Work order — The records below are to be repeated in full, exactly as they are.

Dataset —

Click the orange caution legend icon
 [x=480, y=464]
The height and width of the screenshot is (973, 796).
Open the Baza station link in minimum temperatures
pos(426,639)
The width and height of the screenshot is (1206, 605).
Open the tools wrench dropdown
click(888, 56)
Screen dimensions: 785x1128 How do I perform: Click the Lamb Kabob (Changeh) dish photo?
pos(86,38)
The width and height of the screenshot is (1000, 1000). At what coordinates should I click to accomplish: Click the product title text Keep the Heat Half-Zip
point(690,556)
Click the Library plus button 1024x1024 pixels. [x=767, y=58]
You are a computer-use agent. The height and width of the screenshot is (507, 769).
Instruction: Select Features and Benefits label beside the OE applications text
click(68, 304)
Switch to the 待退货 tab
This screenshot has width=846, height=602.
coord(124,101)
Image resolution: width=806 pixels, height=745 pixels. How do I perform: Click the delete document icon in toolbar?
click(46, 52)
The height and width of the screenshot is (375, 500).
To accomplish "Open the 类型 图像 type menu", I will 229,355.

Written solution —
Click the orange caution legend icon
 [x=480, y=464]
The height and width of the screenshot is (973, 796).
Open the Baza station link in minimum temperatures
pos(426,639)
The width and height of the screenshot is (1206, 605).
Open the tools wrench dropdown
click(888, 56)
Screen dimensions: 785x1128 How do I perform: Click the Lamb Kabob (Changeh) dish photo?
pos(86,38)
The width and height of the screenshot is (1000, 1000). At what coordinates should I click to accomplish: Click the product title text Keep the Heat Half-Zip
point(690,556)
Click the Library plus button 1024x1024 pixels. [x=767, y=58]
You are a computer-use agent. The height and width of the screenshot is (507, 769).
Instruction: Select Features and Benefits label beside the OE applications text
click(68, 304)
Switch to the 待退货 tab
This screenshot has width=846, height=602.
coord(124,101)
Image resolution: width=806 pixels, height=745 pixels. How do I perform: Click the delete document icon in toolbar?
click(46, 52)
The height and width of the screenshot is (375, 500).
To accomplish "Open the 类型 图像 type menu", I will 229,355.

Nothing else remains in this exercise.